Today we had a great update from Katelyn's pediatrician... she is gaining weight and her bilirubin levels are getting back to normal. Big sister Kalena also got checked out while she was there, and the doctor said that her cough and other symptoms were from a sinus infection, and not contagious! Which means that we were able to finally let Kalena spend some quality time with her new baby sister. Jenny got some great photos, too!



Tuesday, December 1, 2009

Katelyn Anna Lyon has arrived!


We're a bit late on the blog update, but unfortunately Kaiser Walnut Creek didn't have wi-fi! Katelyn was born at 2:14am on Sunday, November 29th! God was so merciful and gracious to provide a very quick delivery, family in town to take care of Kalena and Sara, and so many good friends to visit with while in the hospital.

In fact, really good friends of ours, Peter & Lisa Maclennan, had their daughter Emelia the day before us and were just a few steps away from us in the Mom & Baby wing! It was really fun sharing the joy of newborns together, and they were so cute when we put them next to each other in a bassinet.

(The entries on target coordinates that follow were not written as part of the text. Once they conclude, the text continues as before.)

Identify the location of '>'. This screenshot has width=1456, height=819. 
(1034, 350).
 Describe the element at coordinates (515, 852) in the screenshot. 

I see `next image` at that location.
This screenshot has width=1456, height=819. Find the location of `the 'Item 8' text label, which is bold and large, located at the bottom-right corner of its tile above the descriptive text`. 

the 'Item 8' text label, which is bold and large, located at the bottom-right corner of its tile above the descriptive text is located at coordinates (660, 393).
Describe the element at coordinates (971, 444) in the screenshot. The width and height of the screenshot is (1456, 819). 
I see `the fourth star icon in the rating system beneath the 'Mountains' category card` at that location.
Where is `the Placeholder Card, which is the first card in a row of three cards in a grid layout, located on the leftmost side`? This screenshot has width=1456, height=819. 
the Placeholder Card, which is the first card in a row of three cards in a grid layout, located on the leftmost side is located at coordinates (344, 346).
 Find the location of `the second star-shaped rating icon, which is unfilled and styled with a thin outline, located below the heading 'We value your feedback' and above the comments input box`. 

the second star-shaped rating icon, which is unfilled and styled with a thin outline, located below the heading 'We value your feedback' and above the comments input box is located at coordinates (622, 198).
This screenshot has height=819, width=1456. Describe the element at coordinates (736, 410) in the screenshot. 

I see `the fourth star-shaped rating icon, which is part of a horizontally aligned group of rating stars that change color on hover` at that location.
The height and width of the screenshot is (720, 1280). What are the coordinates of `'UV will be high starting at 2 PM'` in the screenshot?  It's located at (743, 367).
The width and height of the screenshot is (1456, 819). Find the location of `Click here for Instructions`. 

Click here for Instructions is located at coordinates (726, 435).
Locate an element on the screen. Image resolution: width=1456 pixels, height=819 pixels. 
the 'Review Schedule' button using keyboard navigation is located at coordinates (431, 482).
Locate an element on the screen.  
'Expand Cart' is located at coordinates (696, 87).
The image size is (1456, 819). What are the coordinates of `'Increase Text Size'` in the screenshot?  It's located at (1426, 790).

Jenny and Katelyn are doing great at home, now, and we're so glad to be back together as a family. With flu season in full force, the hospital wouldn't let anyone under 14 or with any symptoms in the hospital, so we had to be without the girls for a couple of days, and that was the hardest thing!


Katelyn also has a little jaundice and she might have to be readmitted to the hospital if that doesn't improve. We will keep you up to date and try to post more pictures as we are able. We thank God for His goodness expressed through all your love and care for us!